As you’re scrolling through your social media, how often do you come across profiles full of quotes on staying positive? There can be the temptation to “keep our head above water and paddle like mad” rather than allowing ourselves to feel the full extent of our emotional range. Thinking that being positive is a better choice can give us the idea that it’s somehow a failing if we don’t eschew the uncomfortable emotions for staying in our “happy place”. Happiness and optimism have their place in our lives, but we lose a great deal of our self-awareness if we exercise too much control over our emotions, preferring one feeling over another.

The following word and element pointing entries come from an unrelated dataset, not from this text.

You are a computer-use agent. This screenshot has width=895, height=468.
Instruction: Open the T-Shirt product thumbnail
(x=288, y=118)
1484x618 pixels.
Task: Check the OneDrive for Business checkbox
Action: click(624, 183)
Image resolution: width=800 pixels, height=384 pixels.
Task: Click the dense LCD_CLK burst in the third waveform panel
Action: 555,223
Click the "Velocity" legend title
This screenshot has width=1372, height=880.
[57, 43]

I often think about my 10-day stay at a Vipassana retreat in 2014, where we were encouraged to feel everything with “equanimity”. That meant accepting ALL the feelings, including rage, grief, fear, boredom, and every little spinal ache and muscle pain from sitting for prolonged periods while practicing Adhiṭṭhāna (determined sitting). This involved not moving a muscle while I observed the intense emotions that such stillness was bound to bring to the surface.
When movement does not disperse the energy, all kinds of feelings and sensations arise. The point is to not attach to the pleasant feelings or fight against the unpleasant ones, with the understanding that all suffering occurs as a result of attachment and aversion. When you can feel all your feelings with equanimity, you are free from the addiction to any particular feeling and the adverse reactions to uncomfortable ones.
According to vipassana, one cannot be addicted to a substance or behaviour, but the feeling that it gives us. In other words, if we cannot accept uncomfortable feelings, we will do whatever it takes to generate and cling to the feelings we want to have.
This is why I see “positive thinking” as merely another way of attaching to a particular type of feeling and suppressing the ones we’ve been conditioned not to tolerate. Eventually, we have to pull up the rug and look at what we’ve hidden underneath it due to whatever conditioning we received from early childhood (example, the grief suppressed from being shamed for crying).